O viés de resultado refere-se a uma distorção cognitiva, muitas vezes inconsciente, onde o perito pode ser influenciado pelas regras de remuneração. Ocorre quando a assimetria entre o pagamento estatal baixo e demorado e o pagamento privado alto e imediato cria um incentivo estrutural indesejado. Esse fenômeno ameaça a neutralidade técnica esperada do auxiliar do juízo.
Como o Estado regulamenta o pagamento de peritos em casos de gratuidade?
O Conselho Superior da Justiça do Trabalho e os respectivos Tribunais Regionais editam normativas próprias, como a Resolução 247/2019 do CSJT. Estas regras criam tabelas com valores máximos limitados para a remuneração de profissionais quando o ônus recai sobre a União. Os pagamentos são realizados após o trânsito em julgado e dependem de dotação orçamentária específica.
Quais ferramentas o advogado possui para combater um laudo pericial viciado?
A legislação processual civil oferece mecanismos de impugnação previstos nos artigos 473 e 477 do estatuto.
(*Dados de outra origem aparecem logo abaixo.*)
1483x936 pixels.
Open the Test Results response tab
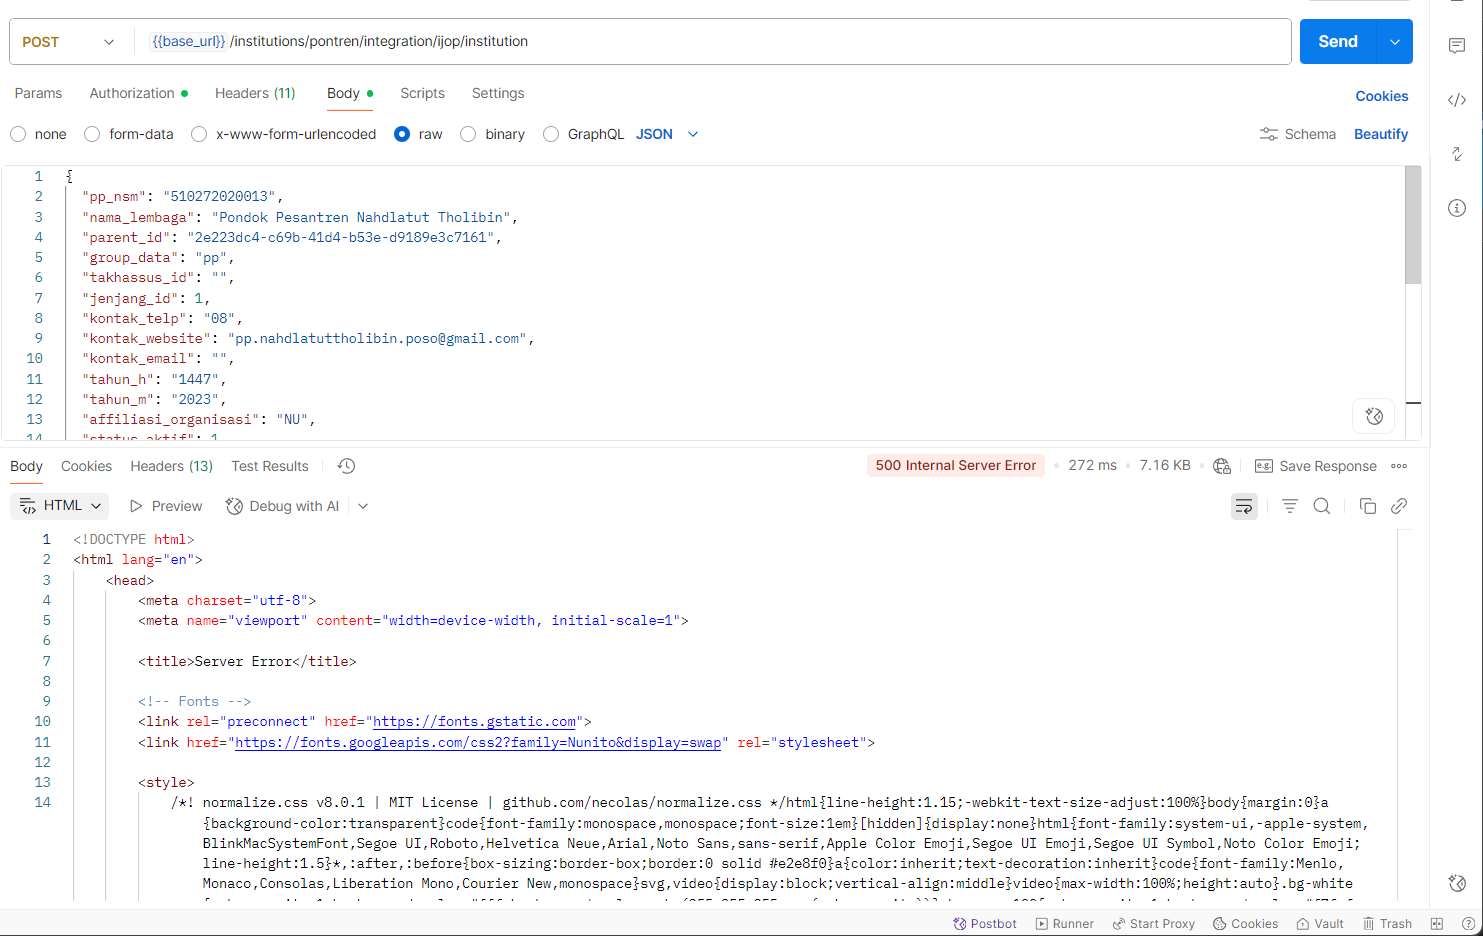[270, 466]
O advogado pode apontar a falta de rigor científico, a ausência de respostas a quesitos fundamentais ou a contradição com provas pré-existentes. Em situações de grave deficiência técnica, é plenamente cabível requerer a destituição do perito ou a realização de uma segunda perícia com fulcro no artigo 480 do Código de Processo Civil.